*** Block opens ***
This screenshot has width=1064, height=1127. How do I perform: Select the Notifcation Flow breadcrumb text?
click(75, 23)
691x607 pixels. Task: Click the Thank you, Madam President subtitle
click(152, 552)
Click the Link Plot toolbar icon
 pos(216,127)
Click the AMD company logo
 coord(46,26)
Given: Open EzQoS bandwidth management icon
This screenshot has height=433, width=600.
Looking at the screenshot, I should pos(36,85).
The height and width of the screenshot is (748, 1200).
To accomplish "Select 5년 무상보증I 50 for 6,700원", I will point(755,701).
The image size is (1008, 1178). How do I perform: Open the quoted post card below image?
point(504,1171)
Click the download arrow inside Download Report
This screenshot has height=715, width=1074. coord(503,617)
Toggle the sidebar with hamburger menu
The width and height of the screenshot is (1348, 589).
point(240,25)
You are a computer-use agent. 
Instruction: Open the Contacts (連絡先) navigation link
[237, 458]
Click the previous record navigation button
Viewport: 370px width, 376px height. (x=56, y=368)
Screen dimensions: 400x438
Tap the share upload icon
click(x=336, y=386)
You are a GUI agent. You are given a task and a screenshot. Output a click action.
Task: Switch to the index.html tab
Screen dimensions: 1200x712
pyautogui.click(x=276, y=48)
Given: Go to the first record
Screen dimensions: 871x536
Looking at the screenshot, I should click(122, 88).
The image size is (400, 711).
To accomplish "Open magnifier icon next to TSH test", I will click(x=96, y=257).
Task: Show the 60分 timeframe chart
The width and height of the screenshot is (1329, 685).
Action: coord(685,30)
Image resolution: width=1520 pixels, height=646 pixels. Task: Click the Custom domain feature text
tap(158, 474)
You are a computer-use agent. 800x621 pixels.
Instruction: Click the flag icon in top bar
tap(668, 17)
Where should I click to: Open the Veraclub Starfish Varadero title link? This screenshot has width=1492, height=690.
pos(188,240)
*** Block closes ***
● **HOW TO COMPLETE THIS TASK**
Only the lines from the one bearing "Instruction: Click the flag icon in top bar" through the end of the entries above belong in the answer, each one exactly as given.

● **COMPLETED EXERCISE**
Instruction: Click the flag icon in top bar
tap(668, 17)
Where should I click to: Open the Veraclub Starfish Varadero title link? This screenshot has width=1492, height=690.
pos(188,240)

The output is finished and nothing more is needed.